(Text and item location entries)
++++++++++++++++++++
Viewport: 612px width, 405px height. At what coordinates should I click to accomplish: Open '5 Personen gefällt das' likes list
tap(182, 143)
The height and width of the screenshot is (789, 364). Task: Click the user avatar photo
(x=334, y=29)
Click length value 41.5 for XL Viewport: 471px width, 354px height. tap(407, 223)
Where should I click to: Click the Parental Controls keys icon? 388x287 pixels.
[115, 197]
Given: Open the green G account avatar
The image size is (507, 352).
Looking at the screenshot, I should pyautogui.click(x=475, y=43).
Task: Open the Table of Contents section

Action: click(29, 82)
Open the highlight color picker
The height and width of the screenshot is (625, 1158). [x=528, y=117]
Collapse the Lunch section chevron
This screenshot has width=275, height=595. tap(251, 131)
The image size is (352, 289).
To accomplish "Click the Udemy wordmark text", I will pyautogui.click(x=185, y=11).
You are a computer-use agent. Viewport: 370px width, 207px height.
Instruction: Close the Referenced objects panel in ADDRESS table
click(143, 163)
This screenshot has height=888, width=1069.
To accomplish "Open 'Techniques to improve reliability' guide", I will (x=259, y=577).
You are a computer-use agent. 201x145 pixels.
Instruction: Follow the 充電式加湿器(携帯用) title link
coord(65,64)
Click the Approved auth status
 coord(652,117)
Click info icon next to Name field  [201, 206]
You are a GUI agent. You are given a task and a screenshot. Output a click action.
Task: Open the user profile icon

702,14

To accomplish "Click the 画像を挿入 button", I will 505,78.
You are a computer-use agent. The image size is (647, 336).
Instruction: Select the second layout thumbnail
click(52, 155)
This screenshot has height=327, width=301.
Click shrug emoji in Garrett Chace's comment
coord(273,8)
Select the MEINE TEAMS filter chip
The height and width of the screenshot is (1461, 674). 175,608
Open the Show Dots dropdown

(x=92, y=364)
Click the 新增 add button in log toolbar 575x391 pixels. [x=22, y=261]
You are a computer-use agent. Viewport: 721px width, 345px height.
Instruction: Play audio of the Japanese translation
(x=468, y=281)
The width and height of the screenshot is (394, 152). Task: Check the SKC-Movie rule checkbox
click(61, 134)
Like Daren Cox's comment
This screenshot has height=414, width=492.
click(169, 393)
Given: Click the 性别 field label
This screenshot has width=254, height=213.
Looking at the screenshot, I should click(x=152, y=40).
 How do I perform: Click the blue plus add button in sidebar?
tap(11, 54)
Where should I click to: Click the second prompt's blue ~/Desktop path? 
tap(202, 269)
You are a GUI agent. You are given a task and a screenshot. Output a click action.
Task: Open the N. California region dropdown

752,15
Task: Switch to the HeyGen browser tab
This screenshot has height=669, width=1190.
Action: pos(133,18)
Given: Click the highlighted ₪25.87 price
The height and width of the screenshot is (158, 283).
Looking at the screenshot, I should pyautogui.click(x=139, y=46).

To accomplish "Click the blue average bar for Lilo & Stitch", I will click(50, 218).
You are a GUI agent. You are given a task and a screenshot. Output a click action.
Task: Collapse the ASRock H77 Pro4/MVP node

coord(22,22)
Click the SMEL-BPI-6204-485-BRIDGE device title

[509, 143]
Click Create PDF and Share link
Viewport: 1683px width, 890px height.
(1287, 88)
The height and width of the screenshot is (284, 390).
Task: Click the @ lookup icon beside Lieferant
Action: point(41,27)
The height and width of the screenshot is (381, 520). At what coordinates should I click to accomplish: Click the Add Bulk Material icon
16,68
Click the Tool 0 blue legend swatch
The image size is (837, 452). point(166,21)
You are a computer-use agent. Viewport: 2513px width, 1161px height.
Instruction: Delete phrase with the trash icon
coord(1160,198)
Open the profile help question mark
++++++++++++++++++++
YOUR INSTRUCTIONS »
Copy out every one of the rows above word for word, without changing anything.

THE RESPONSE »
Viewport: 612px width, 405px height. At what coordinates should I click to accomplish: Open '5 Personen gefällt das' likes list
tap(182, 143)
The height and width of the screenshot is (789, 364). Task: Click the user avatar photo
(x=334, y=29)
Click length value 41.5 for XL Viewport: 471px width, 354px height. tap(407, 223)
Where should I click to: Click the Parental Controls keys icon? 388x287 pixels.
[115, 197]
Given: Open the green G account avatar
The image size is (507, 352).
Looking at the screenshot, I should pyautogui.click(x=475, y=43).
Task: Open the Table of Contents section

Action: click(29, 82)
Open the highlight color picker
The height and width of the screenshot is (625, 1158). [x=528, y=117]
Collapse the Lunch section chevron
This screenshot has width=275, height=595. tap(251, 131)
The image size is (352, 289).
To accomplish "Click the Udemy wordmark text", I will pyautogui.click(x=185, y=11).
You are a computer-use agent. Viewport: 370px width, 207px height.
Instruction: Close the Referenced objects panel in ADDRESS table
click(143, 163)
This screenshot has height=888, width=1069.
To accomplish "Open 'Techniques to improve reliability' guide", I will (x=259, y=577).
You are a computer-use agent. 201x145 pixels.
Instruction: Follow the 充電式加湿器(携帯用) title link
coord(65,64)
Click the Approved auth status
 coord(652,117)
Click info icon next to Name field  [201, 206]
You are a GUI agent. You are given a task and a screenshot. Output a click action.
Task: Open the user profile icon

702,14

To accomplish "Click the 画像を挿入 button", I will 505,78.
You are a computer-use agent. The image size is (647, 336).
Instruction: Select the second layout thumbnail
click(52, 155)
This screenshot has height=327, width=301.
Click shrug emoji in Garrett Chace's comment
coord(273,8)
Select the MEINE TEAMS filter chip
The height and width of the screenshot is (1461, 674). 175,608
Open the Show Dots dropdown

(x=92, y=364)
Click the 新增 add button in log toolbar 575x391 pixels. [x=22, y=261]
You are a computer-use agent. Viewport: 721px width, 345px height.
Instruction: Play audio of the Japanese translation
(x=468, y=281)
The width and height of the screenshot is (394, 152). Task: Check the SKC-Movie rule checkbox
click(61, 134)
Like Daren Cox's comment
This screenshot has height=414, width=492.
click(169, 393)
Given: Click the 性别 field label
This screenshot has width=254, height=213.
Looking at the screenshot, I should click(x=152, y=40).
 How do I perform: Click the blue plus add button in sidebar?
tap(11, 54)
Where should I click to: Click the second prompt's blue ~/Desktop path? 
tap(202, 269)
You are a GUI agent. You are given a task and a screenshot. Output a click action.
Task: Open the N. California region dropdown

752,15
Task: Switch to the HeyGen browser tab
This screenshot has height=669, width=1190.
Action: pos(133,18)
Given: Click the highlighted ₪25.87 price
The height and width of the screenshot is (158, 283).
Looking at the screenshot, I should pyautogui.click(x=139, y=46).

To accomplish "Click the blue average bar for Lilo & Stitch", I will click(50, 218).
You are a GUI agent. You are given a task and a screenshot. Output a click action.
Task: Collapse the ASRock H77 Pro4/MVP node

coord(22,22)
Click the SMEL-BPI-6204-485-BRIDGE device title

[509, 143]
Click Create PDF and Share link
Viewport: 1683px width, 890px height.
(1287, 88)
The height and width of the screenshot is (284, 390).
Task: Click the @ lookup icon beside Lieferant
Action: point(41,27)
The height and width of the screenshot is (381, 520). At what coordinates should I click to accomplish: Click the Add Bulk Material icon
16,68
Click the Tool 0 blue legend swatch
The image size is (837, 452). point(166,21)
You are a computer-use agent. Viewport: 2513px width, 1161px height.
Instruction: Delete phrase with the trash icon
coord(1160,198)
Open the profile help question mark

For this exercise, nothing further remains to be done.